* [SUPPLIED RECORDS]
= = = = =
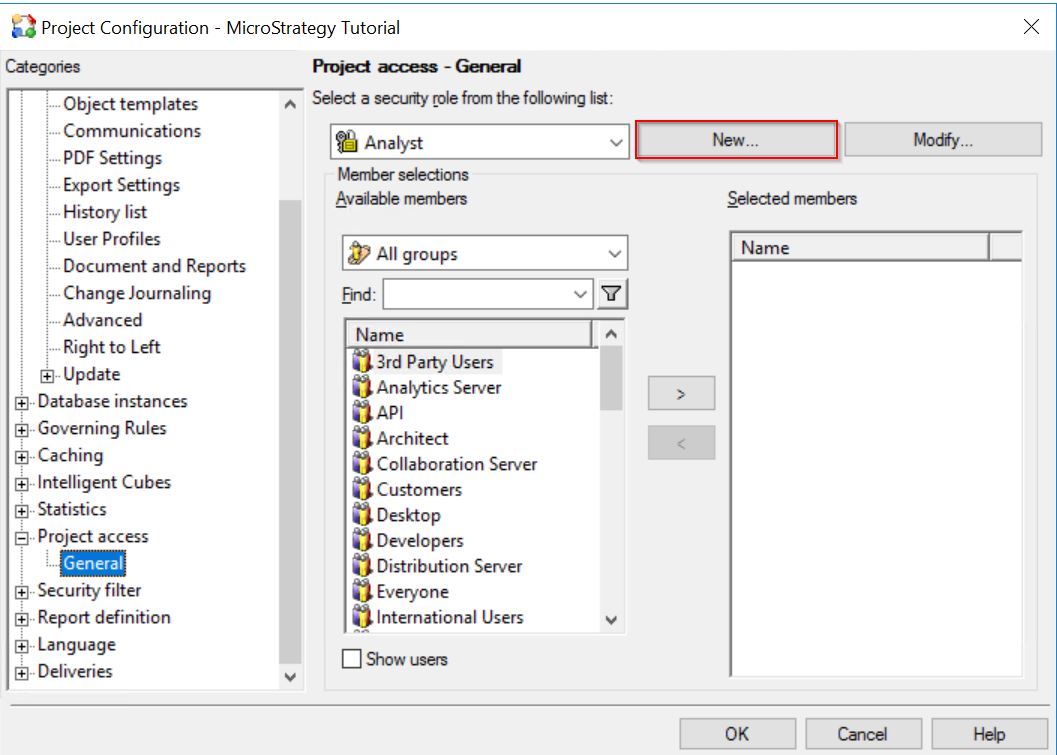Click the Modify button

click(943, 139)
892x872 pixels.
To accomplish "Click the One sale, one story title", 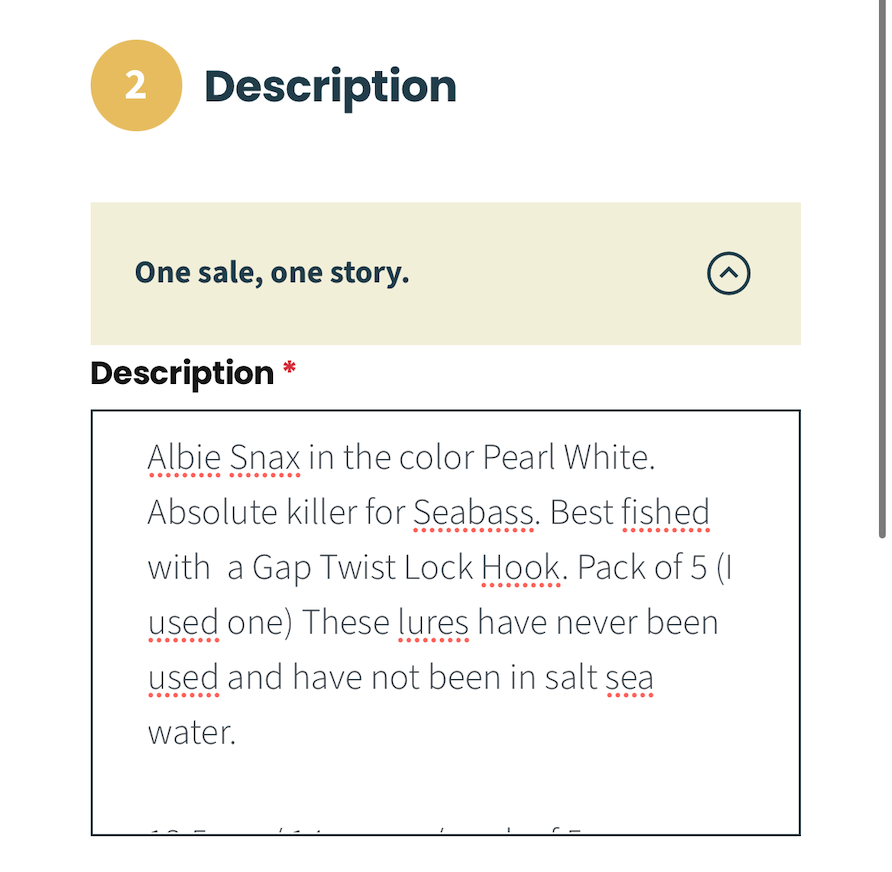I will tap(272, 272).
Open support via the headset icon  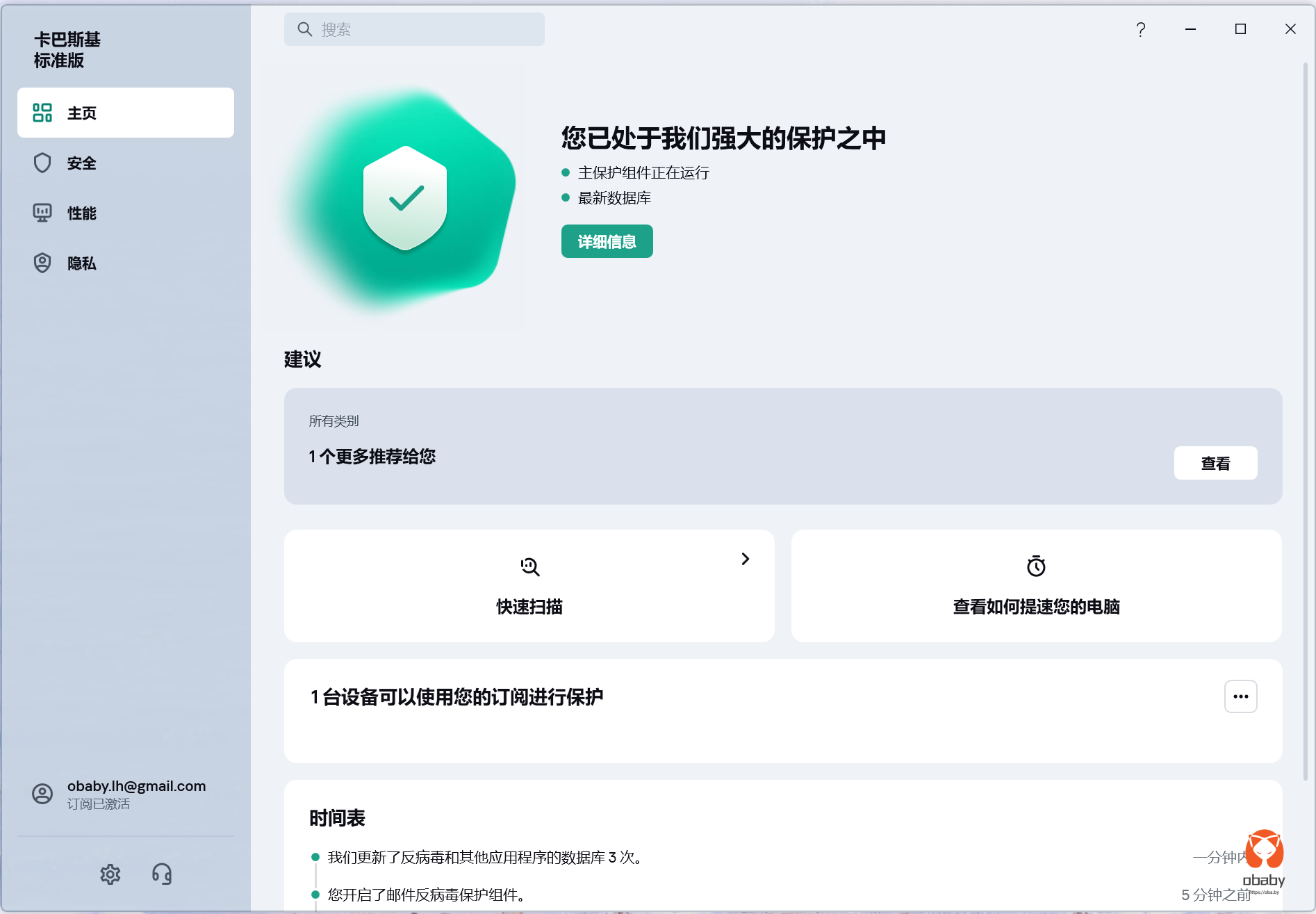point(162,874)
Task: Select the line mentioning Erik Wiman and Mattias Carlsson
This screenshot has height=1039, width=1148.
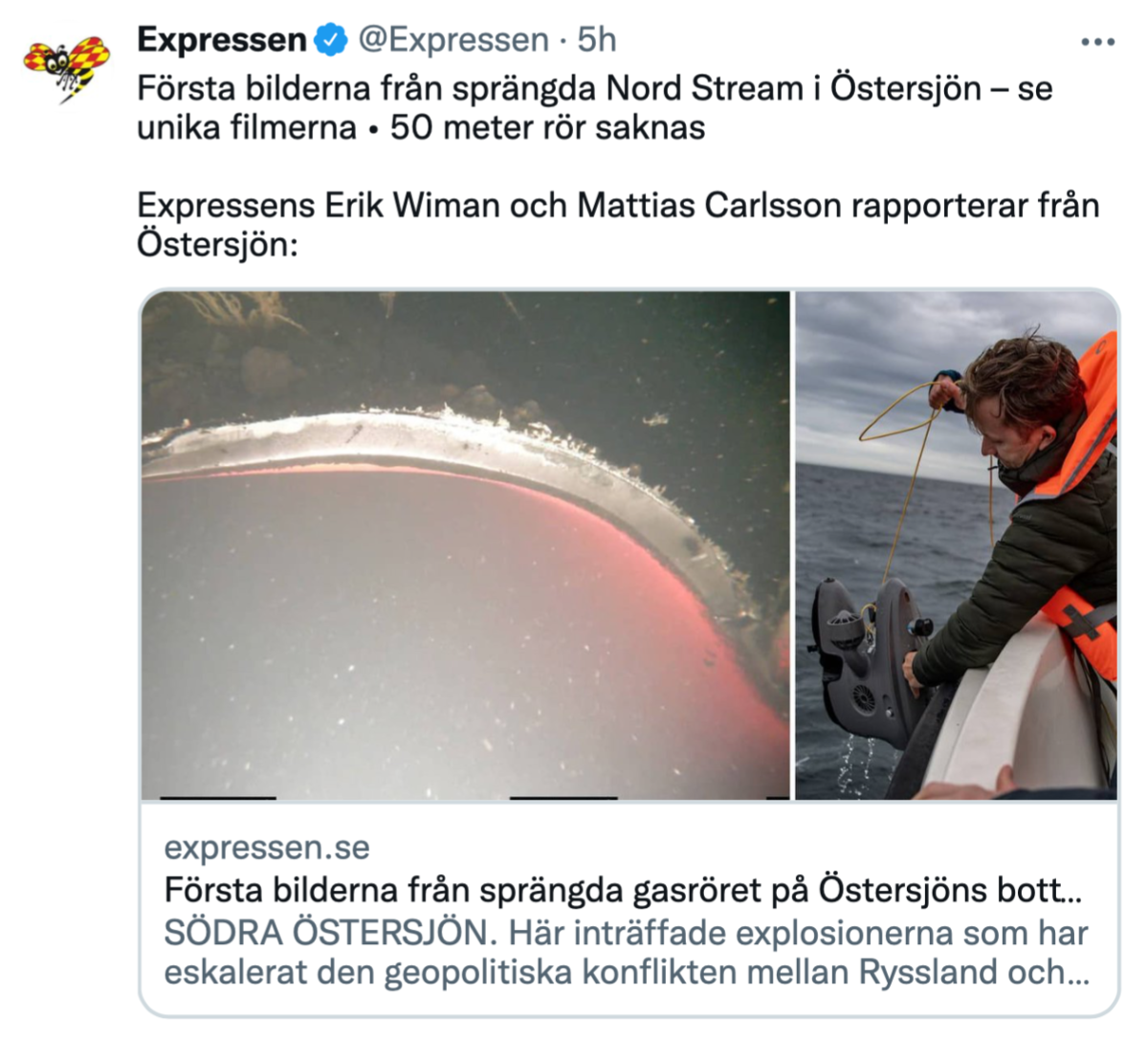Action: pyautogui.click(x=618, y=205)
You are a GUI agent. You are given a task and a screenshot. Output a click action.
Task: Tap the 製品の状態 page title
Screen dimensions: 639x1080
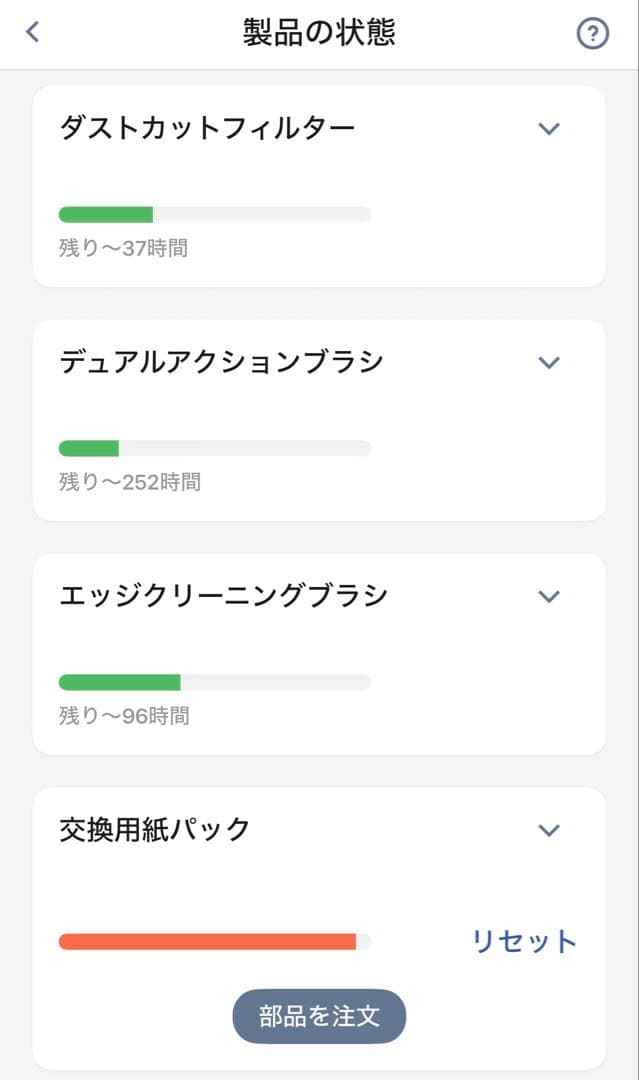pyautogui.click(x=318, y=32)
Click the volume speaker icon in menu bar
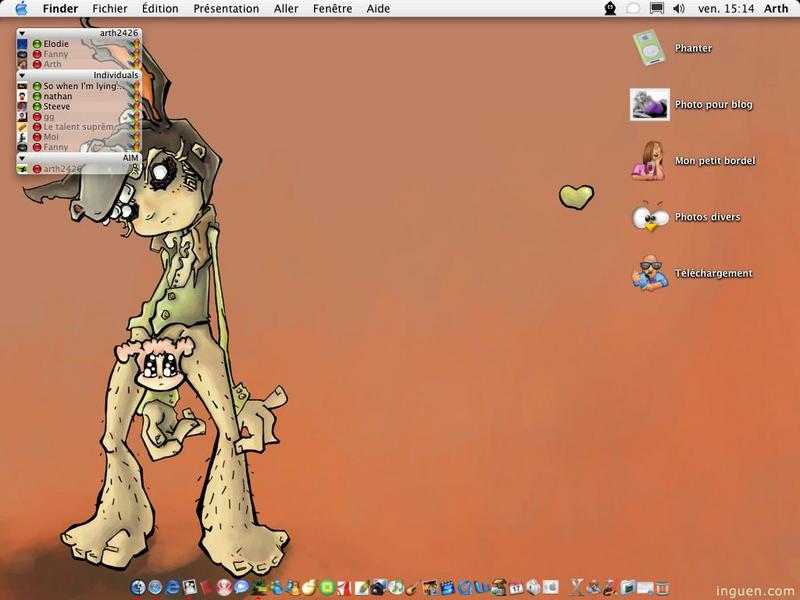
= = = = =
* [TO DO]
Quote the material above exactly, from the line holding "Task: Select the" through its last line, including both. Omit the pictures.

* [YOUR SOLUTION]
Task: Select the line mentioning Erik Wiman and Mattias Carlsson
This screenshot has height=1039, width=1148.
Action: pyautogui.click(x=618, y=205)
You are a GUI agent. You are given a task and a screenshot. Output a click action.
Task: Tap the 製品の状態 page title
Screen dimensions: 639x1080
pyautogui.click(x=318, y=32)
Click the volume speaker icon in menu bar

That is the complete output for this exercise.